The health ministry said in a statement South Africa now had a total of 603,338 cases and 12,843 deaths – accounting for more than half of the continent’s cases and around 47% of its deaths

Brazil reported 30,355 new cases of the coronavirus and 1,054 deaths, the health ministry said on Friday. Despite this, the WHO’s emergencies director Michael Ryan told a virtual press conference that there was a “clear downward trend in many parts of Brazil”.

The country has recorded nearly 6,900 deaths and more than 290,000 cases in the last seven days, according to the UN health agency: “The acceleration of cases has stabilised but there’s still a very high number of cases and a large number of deaths,” Ryan said.

“Credit to the health workers and the communities in Brazil for taking the necessary actions to stabilise the situation,” he said.

“We’re in that difficult period in Brazil where it looks like things could be getting better.

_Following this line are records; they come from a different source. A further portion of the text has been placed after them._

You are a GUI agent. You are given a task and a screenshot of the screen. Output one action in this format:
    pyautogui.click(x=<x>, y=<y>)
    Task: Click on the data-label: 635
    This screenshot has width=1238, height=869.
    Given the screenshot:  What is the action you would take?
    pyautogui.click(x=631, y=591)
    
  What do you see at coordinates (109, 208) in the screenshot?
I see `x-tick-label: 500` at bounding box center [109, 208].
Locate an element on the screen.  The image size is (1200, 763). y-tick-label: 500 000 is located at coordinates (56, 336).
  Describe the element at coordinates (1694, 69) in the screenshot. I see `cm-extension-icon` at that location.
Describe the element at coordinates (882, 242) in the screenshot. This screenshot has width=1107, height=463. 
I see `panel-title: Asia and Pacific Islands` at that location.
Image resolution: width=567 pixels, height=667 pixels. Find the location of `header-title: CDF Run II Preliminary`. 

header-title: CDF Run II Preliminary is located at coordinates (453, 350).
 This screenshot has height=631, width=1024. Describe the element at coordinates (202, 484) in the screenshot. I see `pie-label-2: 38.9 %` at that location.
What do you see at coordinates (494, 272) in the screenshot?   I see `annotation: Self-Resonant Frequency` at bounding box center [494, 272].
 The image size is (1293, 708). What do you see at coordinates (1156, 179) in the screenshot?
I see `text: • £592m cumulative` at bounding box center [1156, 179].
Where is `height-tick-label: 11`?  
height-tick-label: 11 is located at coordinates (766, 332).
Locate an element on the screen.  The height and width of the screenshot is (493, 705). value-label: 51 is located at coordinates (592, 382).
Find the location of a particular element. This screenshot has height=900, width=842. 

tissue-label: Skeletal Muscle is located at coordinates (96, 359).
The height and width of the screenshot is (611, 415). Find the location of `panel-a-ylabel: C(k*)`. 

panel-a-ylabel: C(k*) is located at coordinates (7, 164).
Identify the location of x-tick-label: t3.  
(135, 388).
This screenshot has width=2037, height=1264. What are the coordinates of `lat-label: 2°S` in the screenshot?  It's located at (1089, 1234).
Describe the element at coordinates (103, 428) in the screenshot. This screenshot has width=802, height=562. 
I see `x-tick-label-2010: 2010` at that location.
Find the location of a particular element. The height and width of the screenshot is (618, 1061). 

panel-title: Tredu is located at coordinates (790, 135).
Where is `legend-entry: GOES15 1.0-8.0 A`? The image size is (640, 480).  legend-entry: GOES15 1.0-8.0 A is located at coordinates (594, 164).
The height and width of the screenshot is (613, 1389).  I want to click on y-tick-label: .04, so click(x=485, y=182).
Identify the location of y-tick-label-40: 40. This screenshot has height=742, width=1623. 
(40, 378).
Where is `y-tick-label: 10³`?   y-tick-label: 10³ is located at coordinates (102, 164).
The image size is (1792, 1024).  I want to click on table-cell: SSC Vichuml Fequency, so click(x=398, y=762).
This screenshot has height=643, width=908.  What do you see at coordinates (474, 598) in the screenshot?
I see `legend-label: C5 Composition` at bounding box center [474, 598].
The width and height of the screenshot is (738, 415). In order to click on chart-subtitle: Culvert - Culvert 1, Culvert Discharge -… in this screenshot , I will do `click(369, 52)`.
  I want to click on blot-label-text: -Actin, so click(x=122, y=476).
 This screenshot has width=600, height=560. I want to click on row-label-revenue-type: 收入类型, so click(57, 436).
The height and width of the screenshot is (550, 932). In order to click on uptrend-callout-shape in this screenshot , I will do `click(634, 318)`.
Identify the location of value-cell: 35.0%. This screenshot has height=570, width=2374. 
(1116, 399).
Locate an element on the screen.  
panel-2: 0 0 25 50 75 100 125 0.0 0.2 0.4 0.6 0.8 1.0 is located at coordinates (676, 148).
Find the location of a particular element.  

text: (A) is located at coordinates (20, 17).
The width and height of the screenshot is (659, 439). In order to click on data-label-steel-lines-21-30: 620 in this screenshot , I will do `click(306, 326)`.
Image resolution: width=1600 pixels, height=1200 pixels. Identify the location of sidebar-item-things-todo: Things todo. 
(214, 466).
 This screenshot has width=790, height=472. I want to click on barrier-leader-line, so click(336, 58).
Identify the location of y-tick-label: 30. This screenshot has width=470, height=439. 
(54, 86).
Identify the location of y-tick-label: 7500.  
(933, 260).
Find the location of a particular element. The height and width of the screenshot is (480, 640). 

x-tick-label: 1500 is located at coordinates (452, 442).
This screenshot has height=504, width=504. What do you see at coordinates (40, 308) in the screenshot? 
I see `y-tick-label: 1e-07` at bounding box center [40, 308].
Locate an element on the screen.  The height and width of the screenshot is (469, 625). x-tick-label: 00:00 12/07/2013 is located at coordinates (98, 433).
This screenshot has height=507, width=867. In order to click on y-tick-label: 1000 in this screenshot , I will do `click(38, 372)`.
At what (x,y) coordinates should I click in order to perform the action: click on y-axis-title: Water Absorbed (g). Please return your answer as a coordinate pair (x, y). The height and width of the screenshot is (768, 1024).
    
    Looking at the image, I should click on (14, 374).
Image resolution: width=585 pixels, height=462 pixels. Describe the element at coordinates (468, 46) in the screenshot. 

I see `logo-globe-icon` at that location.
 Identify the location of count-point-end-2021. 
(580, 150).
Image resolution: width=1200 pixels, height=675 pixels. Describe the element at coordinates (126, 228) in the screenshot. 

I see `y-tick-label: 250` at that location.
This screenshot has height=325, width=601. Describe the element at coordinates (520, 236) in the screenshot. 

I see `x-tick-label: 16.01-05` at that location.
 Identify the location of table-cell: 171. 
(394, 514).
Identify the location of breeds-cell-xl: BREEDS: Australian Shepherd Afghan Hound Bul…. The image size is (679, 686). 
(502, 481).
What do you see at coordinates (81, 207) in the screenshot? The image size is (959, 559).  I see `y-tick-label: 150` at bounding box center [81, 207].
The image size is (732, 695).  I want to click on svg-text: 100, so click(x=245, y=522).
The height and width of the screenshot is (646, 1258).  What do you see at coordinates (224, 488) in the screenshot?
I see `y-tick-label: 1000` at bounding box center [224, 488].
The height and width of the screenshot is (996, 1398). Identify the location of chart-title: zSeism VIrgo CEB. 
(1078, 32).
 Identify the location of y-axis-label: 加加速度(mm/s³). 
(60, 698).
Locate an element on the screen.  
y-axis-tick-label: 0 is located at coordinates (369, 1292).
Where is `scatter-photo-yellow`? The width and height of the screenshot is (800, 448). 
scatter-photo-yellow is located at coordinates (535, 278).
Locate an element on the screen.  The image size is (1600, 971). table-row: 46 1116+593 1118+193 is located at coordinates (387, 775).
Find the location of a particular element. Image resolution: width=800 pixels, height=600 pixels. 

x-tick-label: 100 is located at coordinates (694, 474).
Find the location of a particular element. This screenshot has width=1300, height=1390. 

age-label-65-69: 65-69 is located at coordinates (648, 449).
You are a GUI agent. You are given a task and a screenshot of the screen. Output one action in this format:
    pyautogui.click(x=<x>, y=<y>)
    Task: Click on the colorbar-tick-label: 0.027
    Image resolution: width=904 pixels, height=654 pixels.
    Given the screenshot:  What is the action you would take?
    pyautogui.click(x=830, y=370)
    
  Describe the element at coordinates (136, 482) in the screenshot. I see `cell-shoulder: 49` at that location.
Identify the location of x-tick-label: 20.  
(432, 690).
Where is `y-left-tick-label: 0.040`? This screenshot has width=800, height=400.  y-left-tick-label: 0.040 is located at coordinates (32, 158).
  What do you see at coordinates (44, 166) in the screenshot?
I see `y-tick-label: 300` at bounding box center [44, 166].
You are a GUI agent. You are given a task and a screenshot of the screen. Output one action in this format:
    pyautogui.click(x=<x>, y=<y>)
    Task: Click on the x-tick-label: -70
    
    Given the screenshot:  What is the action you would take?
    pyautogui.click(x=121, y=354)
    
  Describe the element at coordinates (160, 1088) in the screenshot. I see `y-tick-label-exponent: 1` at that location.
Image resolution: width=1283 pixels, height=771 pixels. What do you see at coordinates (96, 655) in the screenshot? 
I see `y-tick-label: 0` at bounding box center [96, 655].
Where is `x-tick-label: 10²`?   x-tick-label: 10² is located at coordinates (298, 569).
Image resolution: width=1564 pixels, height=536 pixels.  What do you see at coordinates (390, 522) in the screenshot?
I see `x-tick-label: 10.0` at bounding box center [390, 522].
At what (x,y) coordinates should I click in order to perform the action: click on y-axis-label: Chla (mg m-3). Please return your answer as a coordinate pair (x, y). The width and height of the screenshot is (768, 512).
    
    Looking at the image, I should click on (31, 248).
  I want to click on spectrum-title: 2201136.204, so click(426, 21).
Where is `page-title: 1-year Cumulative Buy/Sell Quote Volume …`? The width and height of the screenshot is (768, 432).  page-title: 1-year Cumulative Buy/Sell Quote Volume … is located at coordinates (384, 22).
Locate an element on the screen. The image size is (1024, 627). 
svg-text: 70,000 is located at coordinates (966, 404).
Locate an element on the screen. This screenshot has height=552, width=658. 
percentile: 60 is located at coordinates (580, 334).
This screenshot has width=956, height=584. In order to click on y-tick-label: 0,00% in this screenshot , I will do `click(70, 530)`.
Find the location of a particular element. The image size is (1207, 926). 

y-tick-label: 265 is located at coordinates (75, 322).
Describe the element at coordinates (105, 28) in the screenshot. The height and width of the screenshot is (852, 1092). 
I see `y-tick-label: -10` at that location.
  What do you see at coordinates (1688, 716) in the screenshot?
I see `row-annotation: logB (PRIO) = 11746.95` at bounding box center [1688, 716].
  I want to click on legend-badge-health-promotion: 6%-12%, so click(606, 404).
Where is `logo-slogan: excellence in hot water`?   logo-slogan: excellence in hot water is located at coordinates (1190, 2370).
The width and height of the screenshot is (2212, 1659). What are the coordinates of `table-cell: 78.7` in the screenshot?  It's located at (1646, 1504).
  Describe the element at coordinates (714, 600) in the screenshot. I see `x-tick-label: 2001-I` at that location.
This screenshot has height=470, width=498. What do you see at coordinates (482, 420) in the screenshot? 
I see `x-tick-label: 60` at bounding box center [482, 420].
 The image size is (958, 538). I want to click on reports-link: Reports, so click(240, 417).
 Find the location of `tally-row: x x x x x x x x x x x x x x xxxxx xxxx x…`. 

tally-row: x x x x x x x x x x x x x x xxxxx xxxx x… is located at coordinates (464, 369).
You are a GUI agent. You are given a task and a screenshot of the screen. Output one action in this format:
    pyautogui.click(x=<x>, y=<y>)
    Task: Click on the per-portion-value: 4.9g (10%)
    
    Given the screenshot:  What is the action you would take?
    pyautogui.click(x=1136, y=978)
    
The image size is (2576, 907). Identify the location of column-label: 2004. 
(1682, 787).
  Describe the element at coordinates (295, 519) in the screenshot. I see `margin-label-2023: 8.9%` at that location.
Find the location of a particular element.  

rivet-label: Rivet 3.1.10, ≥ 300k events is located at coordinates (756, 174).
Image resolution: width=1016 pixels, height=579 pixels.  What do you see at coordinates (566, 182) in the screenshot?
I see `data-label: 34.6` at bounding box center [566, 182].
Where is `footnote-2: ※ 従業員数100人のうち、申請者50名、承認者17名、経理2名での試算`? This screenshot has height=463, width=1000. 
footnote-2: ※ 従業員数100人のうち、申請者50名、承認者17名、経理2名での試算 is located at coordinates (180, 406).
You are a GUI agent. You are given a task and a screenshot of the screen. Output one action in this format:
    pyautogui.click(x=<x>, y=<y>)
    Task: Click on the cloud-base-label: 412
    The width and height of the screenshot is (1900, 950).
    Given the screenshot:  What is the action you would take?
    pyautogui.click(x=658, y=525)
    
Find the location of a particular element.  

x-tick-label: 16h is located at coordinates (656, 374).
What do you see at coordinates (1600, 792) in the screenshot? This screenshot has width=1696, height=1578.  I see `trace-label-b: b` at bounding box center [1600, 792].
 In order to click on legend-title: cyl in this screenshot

The question is: is this a lull, can this be continued and can we see that downward trend?”

Brazil has more than 3.5m cases of Covid-19 since the pandemic began, while the official death toll is more than 113,00.

In Europe Germany, France, Spain and Italy, all saw infection levels rise to rates not seen in months, sparking fears over a second wave on the continent.

In Spain’s capital Madrid, officials recommended people in the most affected areas stay at home to help curb the spread as the country registered more than 8,000 new cases in 24 hours. The figure was a 1,000-case jump on the previous day.

France reported 4,500 new cases on Friday, the second consecutive day of more than 4,000 new infections –numbers not seen since May – with metropolitan areas accounting for most of those infections.

Germany reported 2,034 cases on Saturday, its highest daily cases since 25 April. In other coronavirus developments:

  • Global cases of coronavirus stood at 22.8m, and deaths at 797,000.
  • Mexico’s health ministry on Friday reported 5,928 new confirmed cases of coronavirus infection and 504 additional fatalities, bringing the total in the country to 549,734 cases and 59,610 deaths.
  • Travellers from France to the United Kingdom will be required to self-certify that they are not suffering coronavirus symptoms or have been in contact with a confirmed case within 14 days preceding travel, the British government said on Friday.